Fed Rate Cut Shows the Main Battle Against…

From Morningstar: 2024-09-19 05:09:00

The Federal Reserve has shifted to easing monetary policy after two years of high interest rates. The Fed reduced the federal-funds rate to 4.75%-5.00% in September, with a larger cut of 50 basis points. This move aims to balance concerns about inflation and economic growth.

Market expectations for the federal-funds rate have driven bond yields lower in response to rate cut expectations. The Fed’s decision to cut rates by 50 basis points did not cause significant movement in bond yields as the Fed aims to align with current market expectations. Despite mild inflation, concerns about the labor market support the need for rate cuts.
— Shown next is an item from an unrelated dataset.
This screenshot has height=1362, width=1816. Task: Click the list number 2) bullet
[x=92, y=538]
Federal Reserve Chairman Jerome Powell stated that the risk of achieving employment and inflation goals are now in balance, shifting focus away from the previous concern of high inflation. The Fed’s monetary policy aims to keep the economy out of a recession with a federal-funds rate closer to its estimated “neutral” rate of 2%-3%, indicating a more gradual pace of rate cuts in future meetings.

Ongoing concerns about inflation and economic growth have led the Fed to implement a series of rate cuts, aligning closely with current market expectations. The aim is to prevent a recession while maintaining a healthy level of economic growth. Powell’s assessment indicates a balanced approach to monetary policy to support stability and growth.